Starting with the line that contains "631x481 pixels.", copy each line exactly through the end of the listing, and omit all pictures.

........

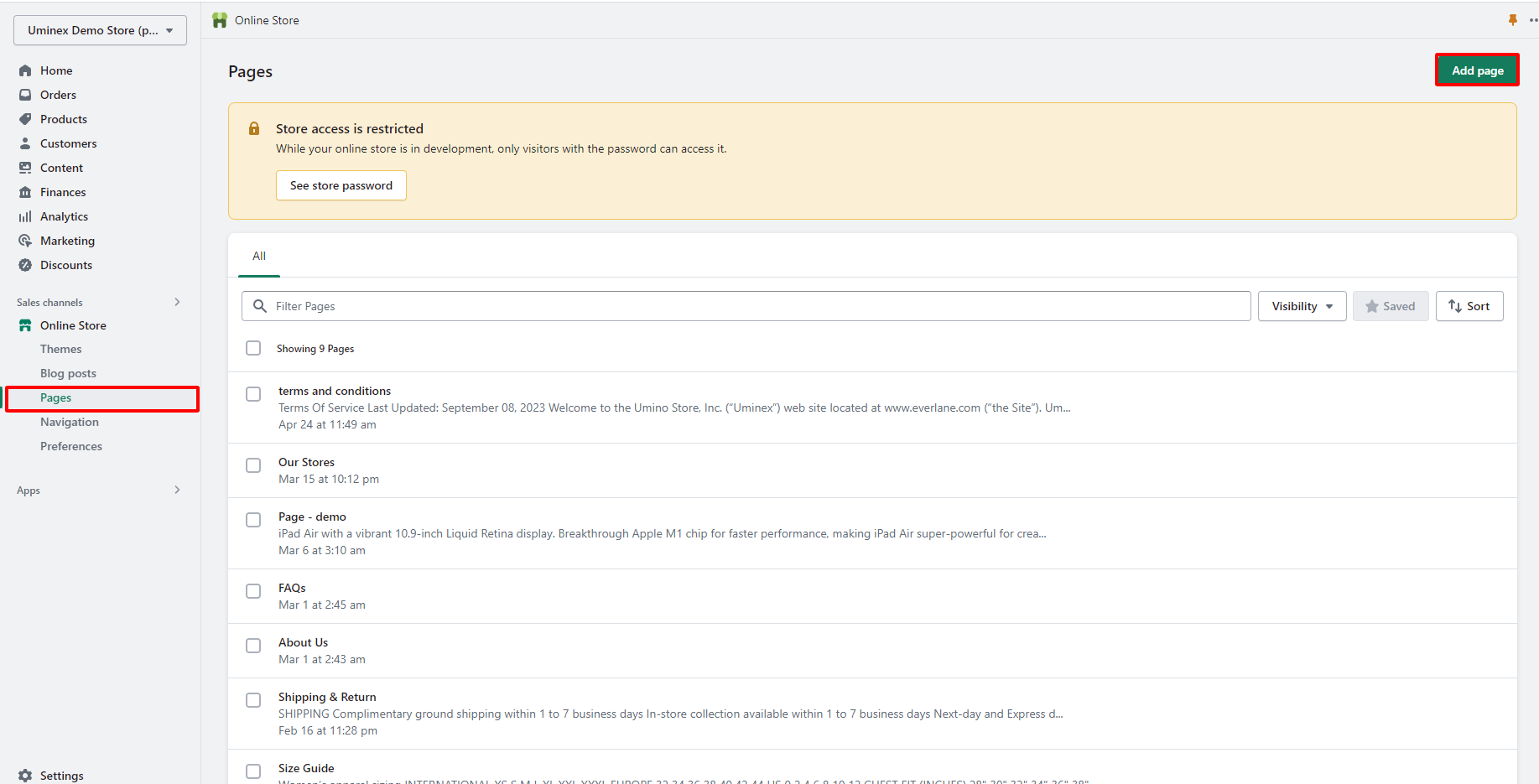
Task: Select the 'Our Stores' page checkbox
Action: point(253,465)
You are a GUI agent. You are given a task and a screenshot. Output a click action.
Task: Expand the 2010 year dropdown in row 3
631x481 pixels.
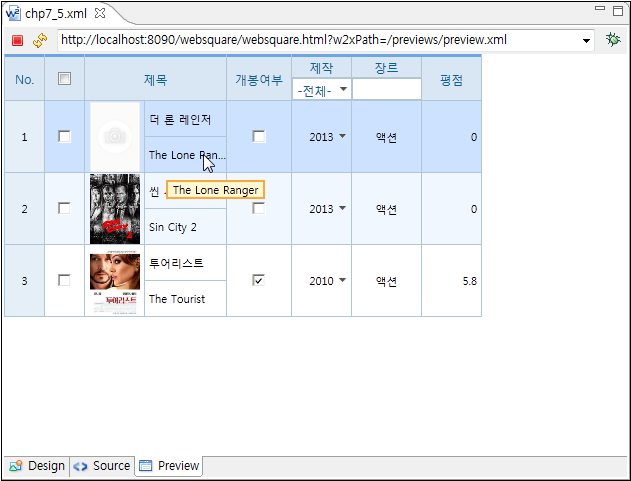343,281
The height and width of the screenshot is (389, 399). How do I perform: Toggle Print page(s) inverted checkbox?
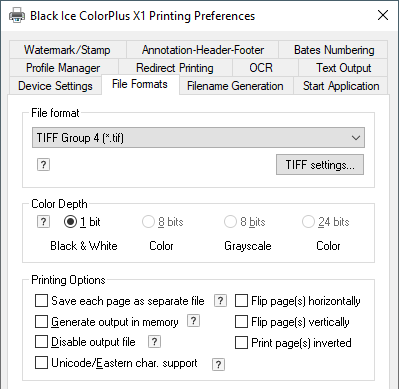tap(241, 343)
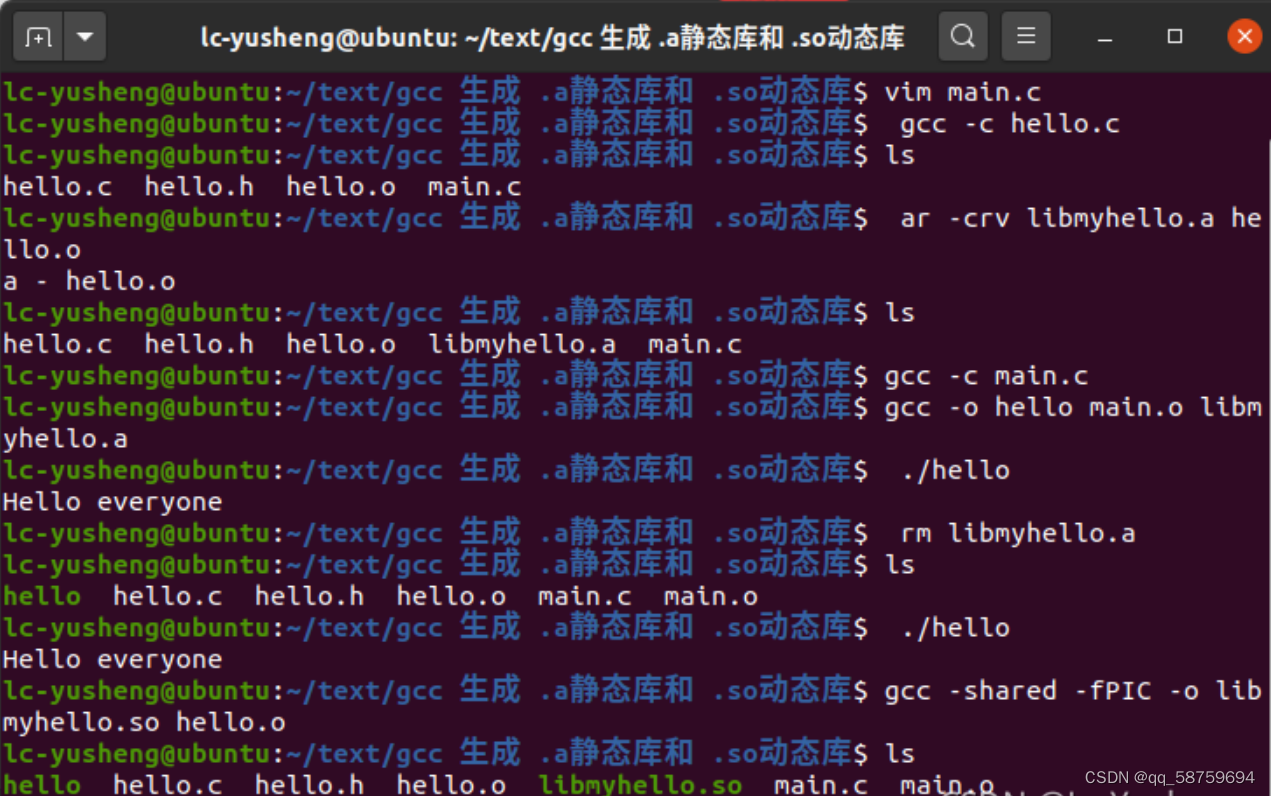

........

RESULT OF THE EXERCISE:
631x481 pixels.
343,281
The height and width of the screenshot is (389, 399). How do I perform: Toggle Print page(s) inverted checkbox?
tap(241, 343)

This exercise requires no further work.